begin EXTRACTED MATERIAL

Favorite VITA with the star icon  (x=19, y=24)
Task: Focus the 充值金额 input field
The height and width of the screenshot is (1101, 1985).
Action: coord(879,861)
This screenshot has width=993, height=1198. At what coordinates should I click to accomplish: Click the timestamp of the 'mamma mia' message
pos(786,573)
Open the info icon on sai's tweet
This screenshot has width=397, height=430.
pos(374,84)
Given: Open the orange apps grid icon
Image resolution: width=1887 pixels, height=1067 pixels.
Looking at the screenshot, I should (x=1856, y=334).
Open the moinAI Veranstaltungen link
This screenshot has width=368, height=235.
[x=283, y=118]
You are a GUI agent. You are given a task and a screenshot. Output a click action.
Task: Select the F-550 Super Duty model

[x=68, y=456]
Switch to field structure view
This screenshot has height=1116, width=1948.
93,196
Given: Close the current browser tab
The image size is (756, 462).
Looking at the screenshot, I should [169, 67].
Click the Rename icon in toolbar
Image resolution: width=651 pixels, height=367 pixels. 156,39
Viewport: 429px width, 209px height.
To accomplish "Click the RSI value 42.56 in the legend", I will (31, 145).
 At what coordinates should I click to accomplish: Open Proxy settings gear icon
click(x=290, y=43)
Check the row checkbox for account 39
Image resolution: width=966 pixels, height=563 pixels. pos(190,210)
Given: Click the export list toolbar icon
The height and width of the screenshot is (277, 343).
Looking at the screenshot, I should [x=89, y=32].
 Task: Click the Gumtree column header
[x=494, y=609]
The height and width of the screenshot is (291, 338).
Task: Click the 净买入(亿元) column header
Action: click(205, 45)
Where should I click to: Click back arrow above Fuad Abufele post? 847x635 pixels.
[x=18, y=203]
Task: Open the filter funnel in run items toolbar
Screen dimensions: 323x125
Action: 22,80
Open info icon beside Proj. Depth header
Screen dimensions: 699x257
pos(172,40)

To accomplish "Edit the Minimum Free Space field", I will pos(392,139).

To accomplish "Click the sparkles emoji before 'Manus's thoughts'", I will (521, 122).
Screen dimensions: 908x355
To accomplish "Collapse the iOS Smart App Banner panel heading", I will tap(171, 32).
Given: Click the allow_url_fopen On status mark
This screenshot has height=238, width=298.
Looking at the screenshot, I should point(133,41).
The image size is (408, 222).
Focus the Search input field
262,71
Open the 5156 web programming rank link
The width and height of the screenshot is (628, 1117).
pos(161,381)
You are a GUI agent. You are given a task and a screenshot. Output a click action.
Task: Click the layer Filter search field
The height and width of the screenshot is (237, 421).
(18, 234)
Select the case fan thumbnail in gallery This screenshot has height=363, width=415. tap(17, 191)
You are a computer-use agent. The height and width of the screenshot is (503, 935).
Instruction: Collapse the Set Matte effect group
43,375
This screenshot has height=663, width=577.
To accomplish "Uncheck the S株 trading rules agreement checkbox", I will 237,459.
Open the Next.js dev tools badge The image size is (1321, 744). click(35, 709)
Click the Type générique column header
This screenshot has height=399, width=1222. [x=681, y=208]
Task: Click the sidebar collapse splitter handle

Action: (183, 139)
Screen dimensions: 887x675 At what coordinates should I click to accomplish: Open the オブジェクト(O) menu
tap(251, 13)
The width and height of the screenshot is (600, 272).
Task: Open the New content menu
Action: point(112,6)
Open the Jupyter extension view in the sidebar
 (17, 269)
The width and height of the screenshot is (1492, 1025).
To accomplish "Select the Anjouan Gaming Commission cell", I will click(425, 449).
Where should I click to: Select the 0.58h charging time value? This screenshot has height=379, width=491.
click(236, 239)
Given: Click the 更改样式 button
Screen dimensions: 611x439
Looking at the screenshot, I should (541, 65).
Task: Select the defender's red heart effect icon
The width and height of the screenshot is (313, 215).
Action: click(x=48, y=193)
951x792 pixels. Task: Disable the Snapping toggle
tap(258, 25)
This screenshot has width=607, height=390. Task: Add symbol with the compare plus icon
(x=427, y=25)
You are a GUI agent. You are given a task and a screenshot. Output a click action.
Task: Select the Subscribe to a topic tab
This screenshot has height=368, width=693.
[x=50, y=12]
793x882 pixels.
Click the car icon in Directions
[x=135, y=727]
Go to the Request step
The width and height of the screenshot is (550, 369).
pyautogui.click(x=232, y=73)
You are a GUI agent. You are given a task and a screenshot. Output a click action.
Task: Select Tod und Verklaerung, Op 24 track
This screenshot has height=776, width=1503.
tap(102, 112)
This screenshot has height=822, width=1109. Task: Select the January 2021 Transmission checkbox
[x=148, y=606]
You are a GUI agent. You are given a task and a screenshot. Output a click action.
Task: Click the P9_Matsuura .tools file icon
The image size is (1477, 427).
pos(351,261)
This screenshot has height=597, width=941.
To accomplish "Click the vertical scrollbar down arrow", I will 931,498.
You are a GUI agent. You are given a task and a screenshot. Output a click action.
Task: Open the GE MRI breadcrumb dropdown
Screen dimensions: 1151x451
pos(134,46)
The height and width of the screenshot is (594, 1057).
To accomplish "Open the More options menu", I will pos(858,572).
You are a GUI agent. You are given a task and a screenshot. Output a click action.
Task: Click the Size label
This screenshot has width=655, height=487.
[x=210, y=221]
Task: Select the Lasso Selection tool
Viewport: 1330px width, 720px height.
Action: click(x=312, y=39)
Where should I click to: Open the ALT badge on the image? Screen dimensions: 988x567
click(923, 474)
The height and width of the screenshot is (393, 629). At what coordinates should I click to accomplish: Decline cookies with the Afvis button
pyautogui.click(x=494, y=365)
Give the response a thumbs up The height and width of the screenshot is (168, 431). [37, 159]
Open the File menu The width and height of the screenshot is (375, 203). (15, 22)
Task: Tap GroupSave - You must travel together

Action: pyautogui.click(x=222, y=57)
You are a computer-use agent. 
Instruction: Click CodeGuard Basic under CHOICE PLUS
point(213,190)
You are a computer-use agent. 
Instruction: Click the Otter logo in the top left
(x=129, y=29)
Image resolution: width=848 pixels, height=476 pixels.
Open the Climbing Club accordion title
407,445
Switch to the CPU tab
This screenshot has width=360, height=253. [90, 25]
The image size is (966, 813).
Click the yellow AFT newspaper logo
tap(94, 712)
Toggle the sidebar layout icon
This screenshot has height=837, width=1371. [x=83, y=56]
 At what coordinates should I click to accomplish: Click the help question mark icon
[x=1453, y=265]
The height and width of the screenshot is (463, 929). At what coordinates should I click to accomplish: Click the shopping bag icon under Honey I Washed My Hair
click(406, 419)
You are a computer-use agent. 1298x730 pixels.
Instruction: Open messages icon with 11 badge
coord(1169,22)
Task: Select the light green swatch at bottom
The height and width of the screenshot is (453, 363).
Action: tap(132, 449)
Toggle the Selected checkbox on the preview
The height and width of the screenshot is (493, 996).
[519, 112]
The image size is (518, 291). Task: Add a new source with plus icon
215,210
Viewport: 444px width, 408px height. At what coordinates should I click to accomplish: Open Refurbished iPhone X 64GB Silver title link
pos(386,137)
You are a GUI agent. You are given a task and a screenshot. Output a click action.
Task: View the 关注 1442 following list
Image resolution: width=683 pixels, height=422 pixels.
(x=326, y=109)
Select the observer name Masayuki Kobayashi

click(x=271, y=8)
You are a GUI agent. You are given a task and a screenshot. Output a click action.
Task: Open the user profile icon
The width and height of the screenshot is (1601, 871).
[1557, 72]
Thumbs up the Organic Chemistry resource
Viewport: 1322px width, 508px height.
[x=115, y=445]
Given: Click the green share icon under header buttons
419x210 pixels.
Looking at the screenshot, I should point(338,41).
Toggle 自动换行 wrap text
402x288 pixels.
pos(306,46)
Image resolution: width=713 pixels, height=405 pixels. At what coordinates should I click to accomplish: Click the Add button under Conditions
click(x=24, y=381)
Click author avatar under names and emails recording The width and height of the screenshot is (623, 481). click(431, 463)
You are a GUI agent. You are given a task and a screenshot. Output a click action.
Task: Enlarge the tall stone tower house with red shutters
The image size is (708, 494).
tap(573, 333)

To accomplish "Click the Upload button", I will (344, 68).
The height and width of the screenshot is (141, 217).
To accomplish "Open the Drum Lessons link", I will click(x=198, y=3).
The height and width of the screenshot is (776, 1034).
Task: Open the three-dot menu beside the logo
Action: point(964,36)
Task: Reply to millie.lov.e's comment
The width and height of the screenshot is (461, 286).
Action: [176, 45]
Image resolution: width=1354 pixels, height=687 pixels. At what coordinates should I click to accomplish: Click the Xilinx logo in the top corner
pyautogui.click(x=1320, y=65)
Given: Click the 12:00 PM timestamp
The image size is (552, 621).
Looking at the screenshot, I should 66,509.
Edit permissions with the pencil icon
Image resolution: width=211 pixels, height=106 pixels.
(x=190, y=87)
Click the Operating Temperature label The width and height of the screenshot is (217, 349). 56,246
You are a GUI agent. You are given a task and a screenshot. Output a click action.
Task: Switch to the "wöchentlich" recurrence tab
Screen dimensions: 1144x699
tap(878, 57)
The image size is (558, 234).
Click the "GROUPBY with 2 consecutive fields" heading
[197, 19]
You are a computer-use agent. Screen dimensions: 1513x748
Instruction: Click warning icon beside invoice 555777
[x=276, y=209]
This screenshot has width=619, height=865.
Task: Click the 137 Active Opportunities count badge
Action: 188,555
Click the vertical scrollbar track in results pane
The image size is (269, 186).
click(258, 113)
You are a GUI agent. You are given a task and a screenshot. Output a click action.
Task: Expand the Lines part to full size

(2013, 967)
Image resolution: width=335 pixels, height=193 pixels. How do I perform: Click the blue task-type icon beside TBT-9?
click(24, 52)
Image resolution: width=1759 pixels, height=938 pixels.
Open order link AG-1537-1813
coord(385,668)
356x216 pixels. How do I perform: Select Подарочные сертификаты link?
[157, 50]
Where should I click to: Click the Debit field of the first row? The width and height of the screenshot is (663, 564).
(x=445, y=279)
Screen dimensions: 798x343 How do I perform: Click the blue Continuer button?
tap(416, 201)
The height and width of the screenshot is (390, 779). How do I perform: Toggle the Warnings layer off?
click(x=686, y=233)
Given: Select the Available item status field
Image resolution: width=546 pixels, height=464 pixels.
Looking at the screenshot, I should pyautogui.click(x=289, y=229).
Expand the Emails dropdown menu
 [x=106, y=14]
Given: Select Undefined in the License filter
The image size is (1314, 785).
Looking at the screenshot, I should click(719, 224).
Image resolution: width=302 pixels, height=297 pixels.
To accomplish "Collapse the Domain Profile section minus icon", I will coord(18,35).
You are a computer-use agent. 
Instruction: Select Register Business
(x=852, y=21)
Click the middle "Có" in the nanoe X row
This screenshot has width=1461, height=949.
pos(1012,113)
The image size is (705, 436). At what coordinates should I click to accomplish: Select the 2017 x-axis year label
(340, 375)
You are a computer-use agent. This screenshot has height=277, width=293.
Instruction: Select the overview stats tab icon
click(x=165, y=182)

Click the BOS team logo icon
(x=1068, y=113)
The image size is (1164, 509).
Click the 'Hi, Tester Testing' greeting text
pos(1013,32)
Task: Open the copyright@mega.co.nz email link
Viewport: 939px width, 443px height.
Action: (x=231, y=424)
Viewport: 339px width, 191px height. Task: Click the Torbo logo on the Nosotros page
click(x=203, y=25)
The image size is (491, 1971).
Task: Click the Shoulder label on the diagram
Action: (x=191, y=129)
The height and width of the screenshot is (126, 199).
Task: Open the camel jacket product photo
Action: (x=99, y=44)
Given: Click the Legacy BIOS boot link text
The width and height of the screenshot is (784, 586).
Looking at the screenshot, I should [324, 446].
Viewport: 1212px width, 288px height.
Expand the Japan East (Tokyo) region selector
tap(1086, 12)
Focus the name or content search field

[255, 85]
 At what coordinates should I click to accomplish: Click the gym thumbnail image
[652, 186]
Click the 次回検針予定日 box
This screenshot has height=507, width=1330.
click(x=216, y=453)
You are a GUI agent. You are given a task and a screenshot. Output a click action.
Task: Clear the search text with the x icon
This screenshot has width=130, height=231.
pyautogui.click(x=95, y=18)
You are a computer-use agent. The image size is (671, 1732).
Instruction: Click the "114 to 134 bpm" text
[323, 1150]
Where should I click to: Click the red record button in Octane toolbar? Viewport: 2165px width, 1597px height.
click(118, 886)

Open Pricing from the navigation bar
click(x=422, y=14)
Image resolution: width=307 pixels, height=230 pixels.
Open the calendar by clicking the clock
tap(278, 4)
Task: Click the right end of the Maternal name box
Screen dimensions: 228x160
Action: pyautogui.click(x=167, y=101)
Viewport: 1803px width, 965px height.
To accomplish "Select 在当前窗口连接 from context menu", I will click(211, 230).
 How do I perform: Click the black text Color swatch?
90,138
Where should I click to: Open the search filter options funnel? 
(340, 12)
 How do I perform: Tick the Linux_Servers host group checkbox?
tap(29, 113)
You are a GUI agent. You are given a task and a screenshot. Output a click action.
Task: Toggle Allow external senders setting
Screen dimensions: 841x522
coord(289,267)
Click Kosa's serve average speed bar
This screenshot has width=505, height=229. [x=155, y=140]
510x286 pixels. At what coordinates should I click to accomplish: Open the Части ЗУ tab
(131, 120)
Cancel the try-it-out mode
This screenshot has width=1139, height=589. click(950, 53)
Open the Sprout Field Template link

end EXTRACTED MATERIAL

◆ WORK TO COMPLETE ◆
Rewrite the rows from the line with "Where should I click to: Click back" up to and including the line with "I will pos(392,139).", shifting each click coordinate up by 8. Keep all other text, including the requests and any dimensions, unchanged.

◆ IN RESPONSE ◆
Where should I click to: Click back arrow above Fuad Abufele post? 847x635 pixels.
[x=26, y=211]
Task: Open the filter funnel in run items toolbar
Screen dimensions: 323x125
Action: 30,88
Open info icon beside Proj. Depth header
Screen dimensions: 699x257
pos(180,48)

To accomplish "Edit the Minimum Free Space field", I will pos(400,147).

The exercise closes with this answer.